▶ Work task: Could you copy the records below exactly, keeping none of the images?
⁂
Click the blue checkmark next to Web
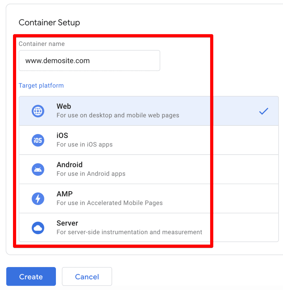Screen dimensions: 283x290 [x=263, y=111]
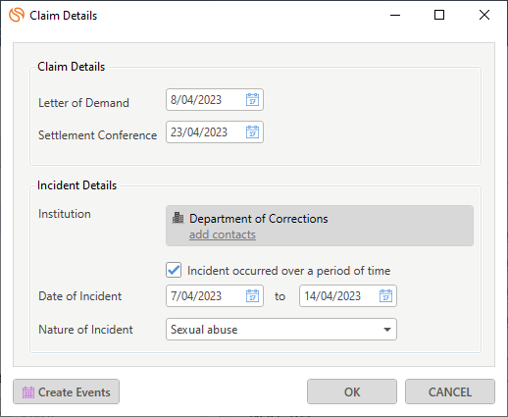The width and height of the screenshot is (508, 417).
Task: Open calendar picker for Settlement Conference
Action: [x=252, y=132]
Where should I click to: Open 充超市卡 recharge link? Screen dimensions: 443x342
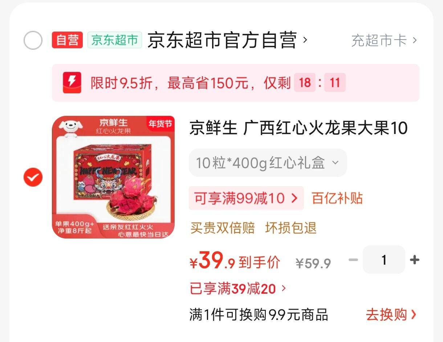pos(384,40)
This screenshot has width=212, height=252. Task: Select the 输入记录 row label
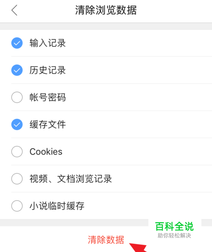tap(47, 43)
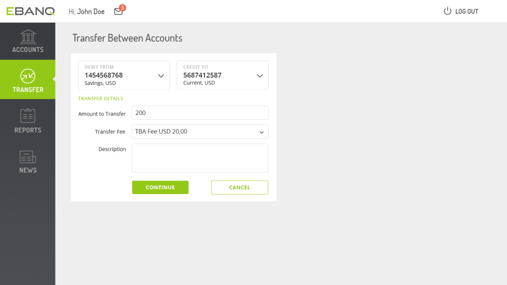Click inside the Description text area

(200, 158)
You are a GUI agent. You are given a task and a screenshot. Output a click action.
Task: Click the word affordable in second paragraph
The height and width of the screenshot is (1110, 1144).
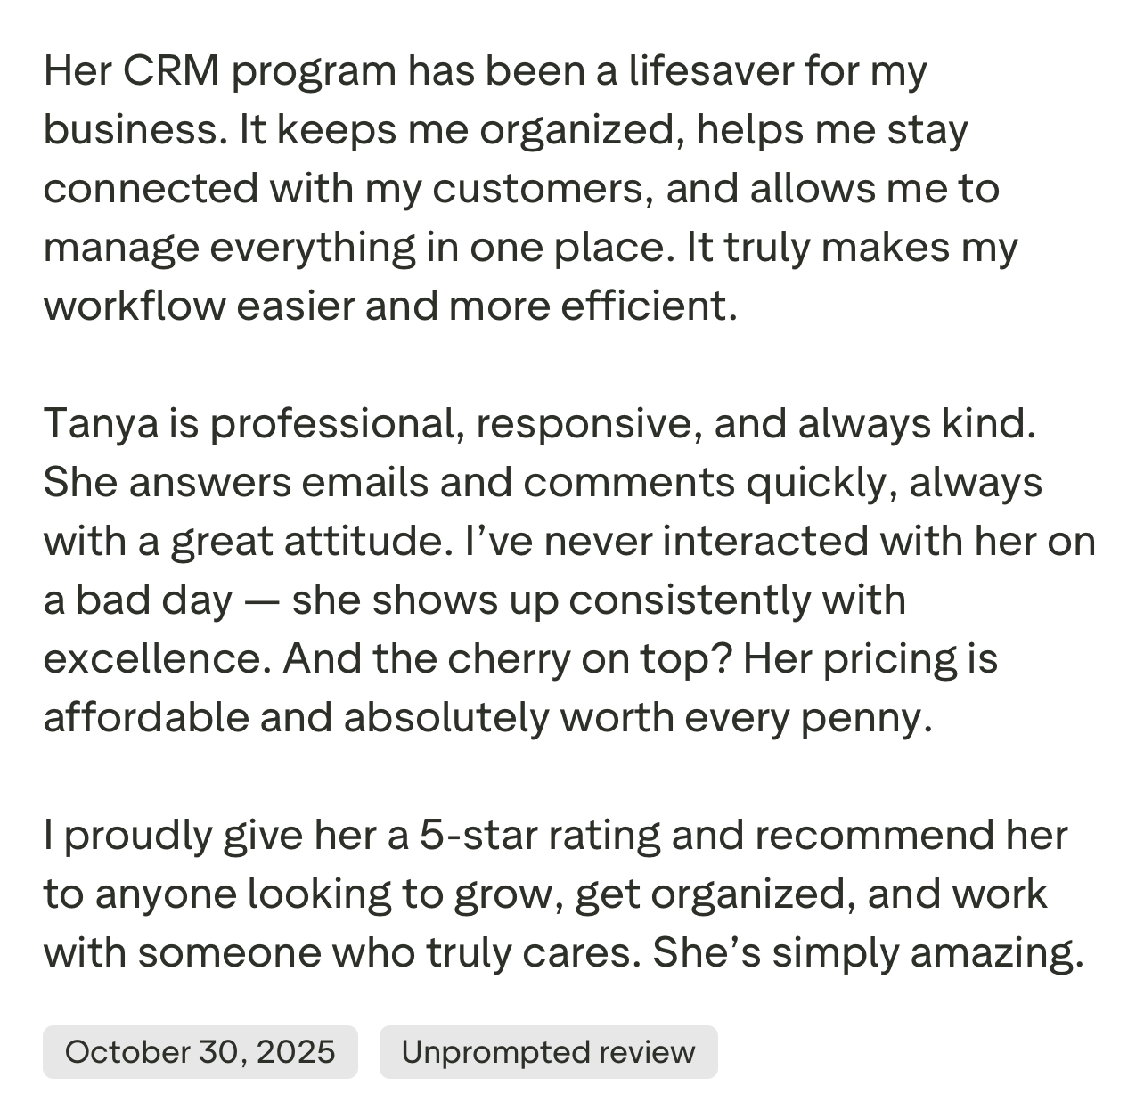(146, 718)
⁂
▶ Task response:
Click the blue checkmark next to Web
Screen dimensions: 283x290 [x=263, y=111]
The width and height of the screenshot is (508, 417).
Task: Open calendar picker for Settlement Conference
Action: [x=252, y=132]
Where should I click to: Open 充超市卡 recharge link? Screen dimensions: 443x342
pos(384,40)
This screenshot has width=212, height=252. Task: Select the 输入记录 row label
tap(47, 43)
Click inside the Description text area

(200, 158)
You are a GUI agent. You are given a task and a screenshot. Output a click action.
Task: Click the word affordable in second paragraph
The height and width of the screenshot is (1110, 1144).
(146, 718)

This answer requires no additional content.